■ **Your task**: Which lines in the listing contain the word "icon"? List every such line in full, matching case exactly.

■ **Data**:
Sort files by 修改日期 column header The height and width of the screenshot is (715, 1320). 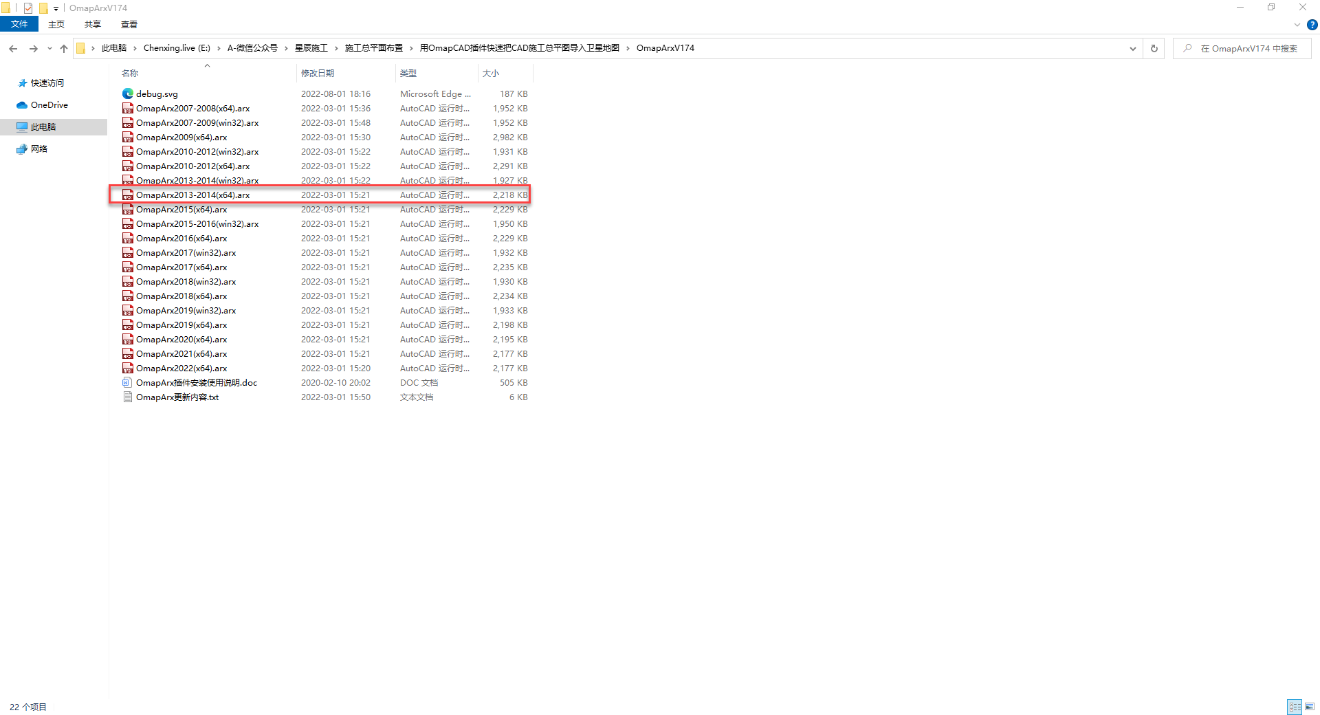318,74
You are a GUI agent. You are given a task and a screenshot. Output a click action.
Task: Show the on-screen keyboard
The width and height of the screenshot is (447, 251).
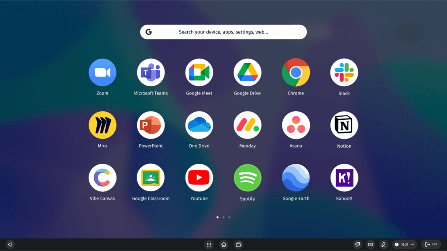(371, 244)
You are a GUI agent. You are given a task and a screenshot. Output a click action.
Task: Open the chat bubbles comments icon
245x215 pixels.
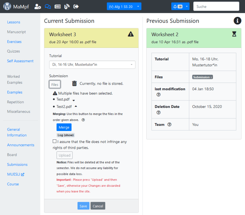click(x=48, y=6)
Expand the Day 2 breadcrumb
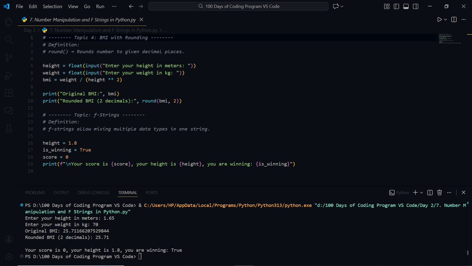The width and height of the screenshot is (472, 266). 30,30
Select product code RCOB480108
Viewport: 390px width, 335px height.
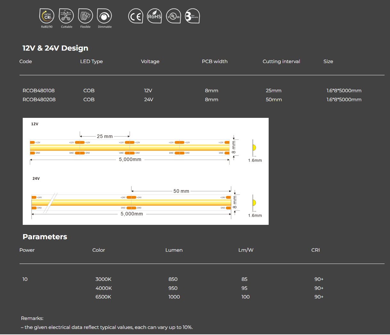tap(38, 91)
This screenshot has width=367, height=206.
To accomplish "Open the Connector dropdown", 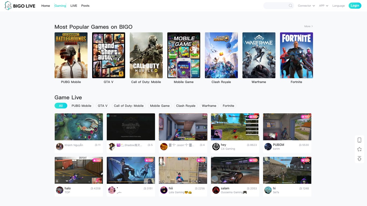I will coord(306,5).
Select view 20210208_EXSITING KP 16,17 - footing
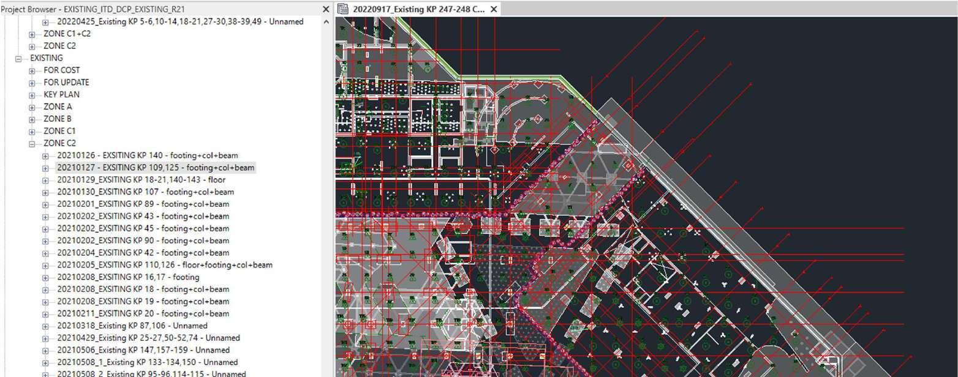 coord(127,277)
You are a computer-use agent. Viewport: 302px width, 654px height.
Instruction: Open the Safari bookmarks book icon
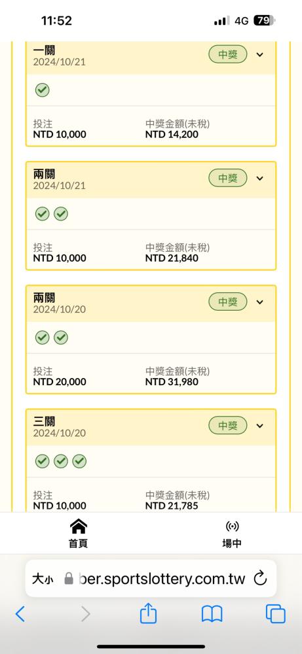click(x=212, y=614)
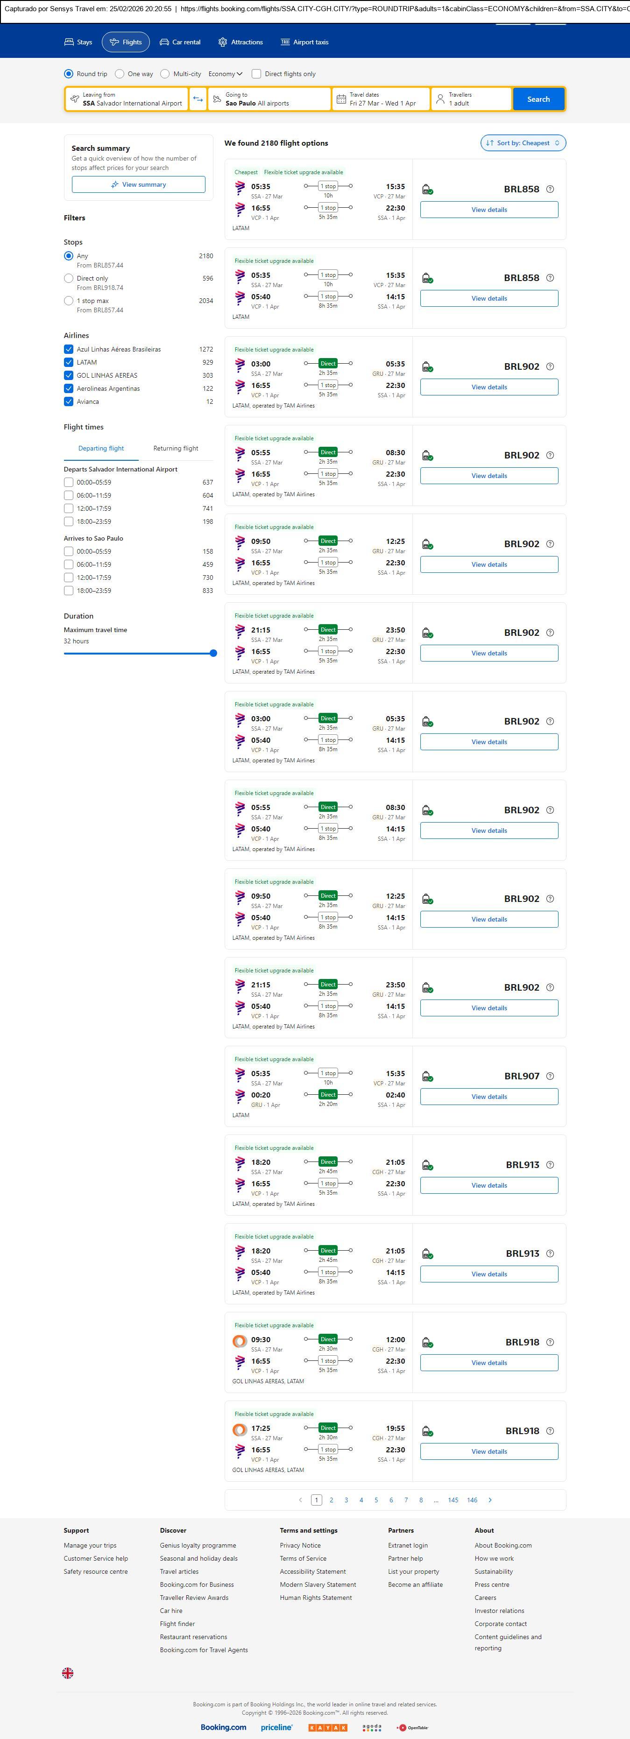Viewport: 630px width, 1739px height.
Task: Click the View summary button
Action: (x=138, y=184)
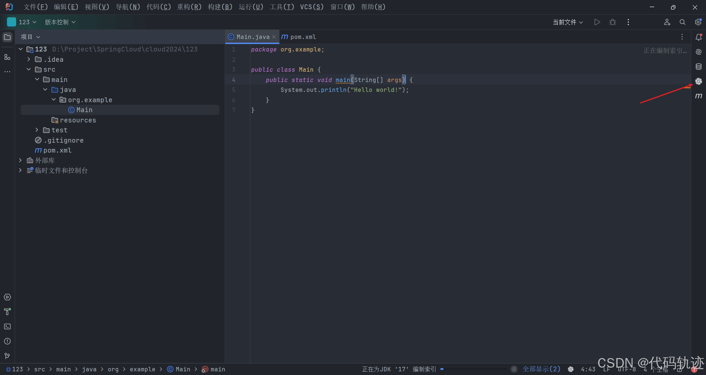Expand the test folder
Screen dimensions: 706x375
tap(37, 130)
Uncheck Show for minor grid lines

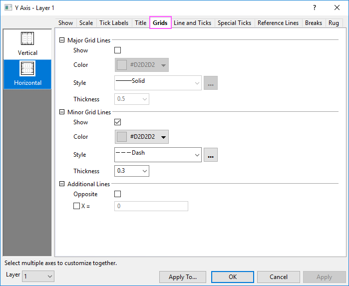click(118, 122)
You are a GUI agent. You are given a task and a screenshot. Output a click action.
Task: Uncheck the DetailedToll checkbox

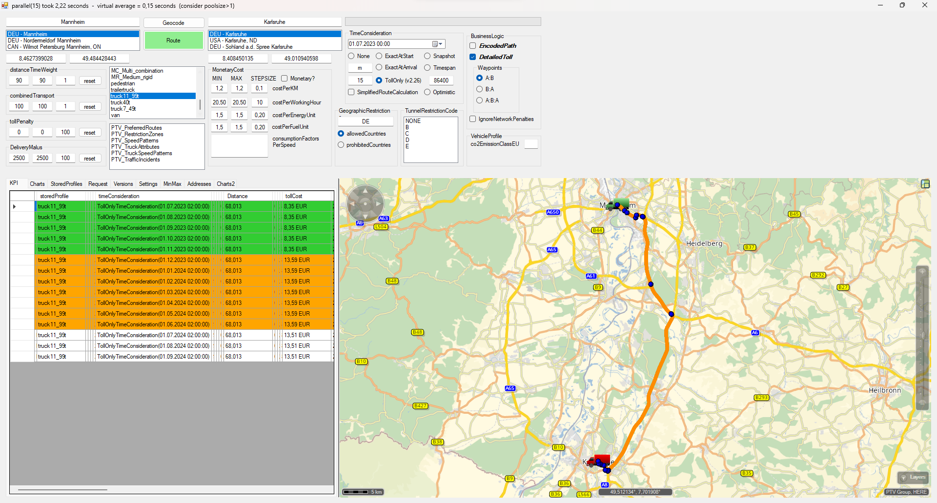473,57
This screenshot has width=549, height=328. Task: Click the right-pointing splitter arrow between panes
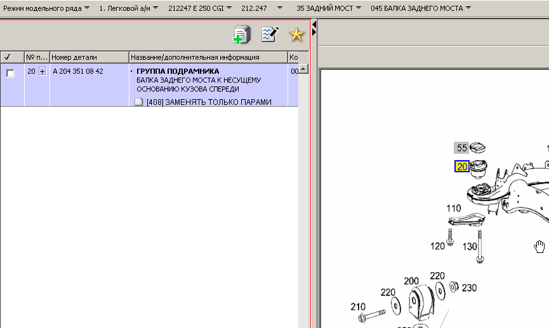314,31
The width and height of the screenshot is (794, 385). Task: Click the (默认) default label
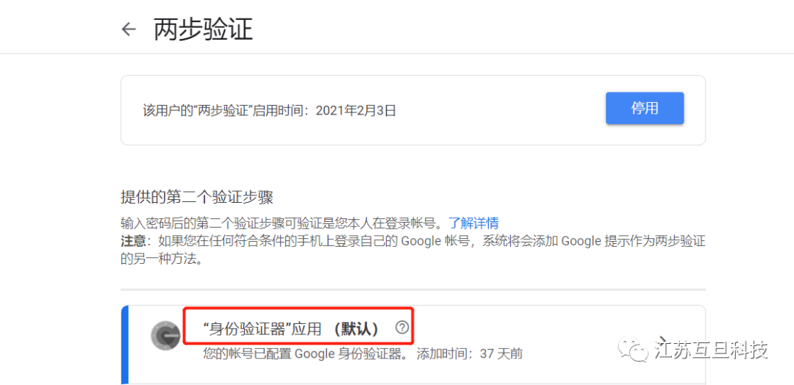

■ **In response**:
Task: Open the chat bubbles comments icon
Instruction: Open the Safari bookmarks book icon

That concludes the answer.